Sunday, April 16, 2017

He's Not Here

It’s a day, and a season, when some of us think about death and resurrection.

The deeper we dig into that mystery, the more we’re likely to conclude that resurrection doesn’t simply undo death. It doesn’t just restore what was there before. The one who’s resurrected isn’t even immediately recognizable by those left behind. They mistake him for the gardener (John 20:15), or for a random stranger on the road (Luke 24:16), or for someone who suggests casting the net on the other side of the boat (John 21:4). He passes through locked doors and suddenly just appears (John 20:19). Yet he’s flesh and blood, with recognizable wounds.
Maybe the stories we tell about Jesus of Nazareth also offer lessons about our relation to spiritual traditions: about clinging to them, about letting go of them, about finding ourselves opened to look in unexpected places for the presence of Life, about walking away from empty tombs.

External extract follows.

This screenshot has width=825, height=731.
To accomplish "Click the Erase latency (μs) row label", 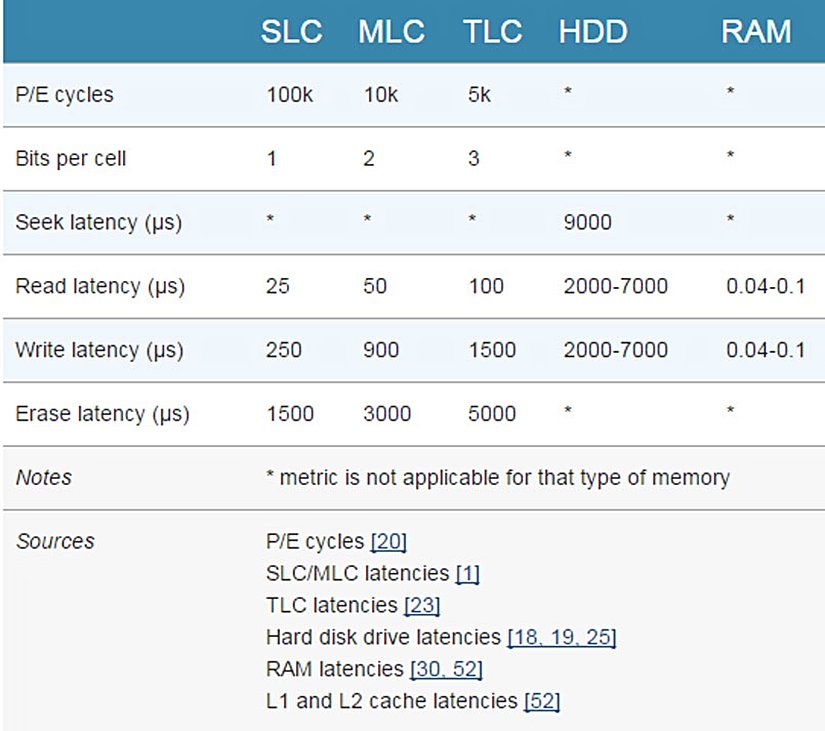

Sometimes, to see Life when it’s in front of us, new and yet strangely familiar, the religious certainties we were handed as kids are themselves the veil over our eyes that we’ve needed to remove. Some of us have found that Christianity itself, with all its homophobic baggage, has become the empty tomb we’ve needed to walk away from, when we’ve heard the angel say, “He’s not here.”

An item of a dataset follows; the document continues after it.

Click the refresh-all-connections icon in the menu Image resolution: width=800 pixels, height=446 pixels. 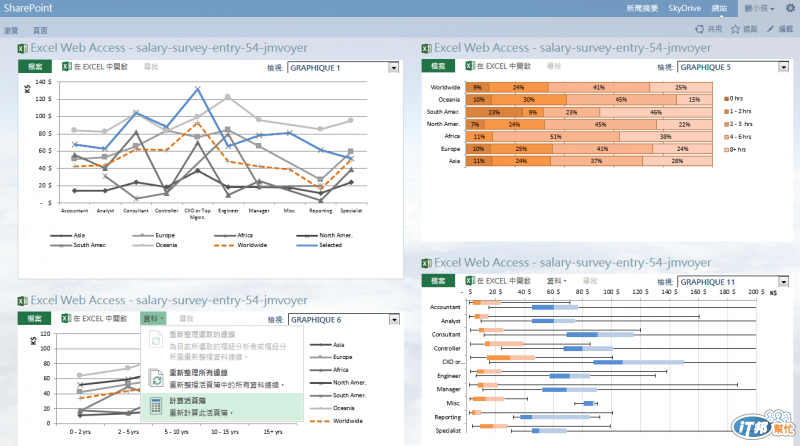click(x=156, y=378)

Some of us have experienced the presence of risen Life in places the Sunday School lessons of our childhood could never have allowed us to predict: in a gay men’s Buddhist sangha; at a faerie Beltane gathering; on a massage table; paradoxically, at the bedside of a dying friend; on a dance floor; at a march on Washington; in the arms of a man who's become a lover before he’s shared his name; at the table of someone you’ve known most of your life; alone on a mountainside at sunset.

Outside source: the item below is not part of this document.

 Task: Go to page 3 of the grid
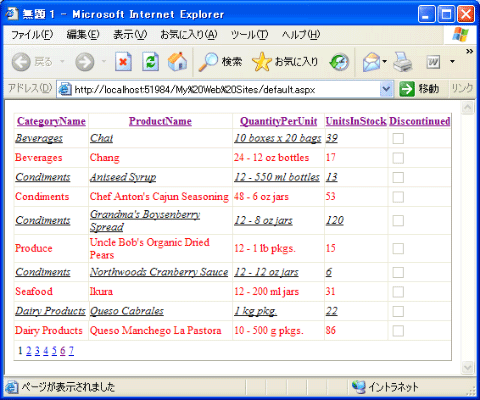coord(37,350)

Sometimes we have to stop focusing so relentlessly on where we expected to see Life. There it is, in the background behind what we’ve been staring at. Or just a few degrees off to the side. Or in a tradition that isn’t our own, that can speak to us not because it’s more authentic than our own spiritual roots, but because it surprises us, or because we come to it without the stumbling blocks of long and sometimes painful acquaintance. The trick then is to see that what at first glance looks so different from what we’ve lost turns out to be the gracious return of what gave us life from the very beginning. To say, in response to hearts that burn within us, “Oh--it’s You again.”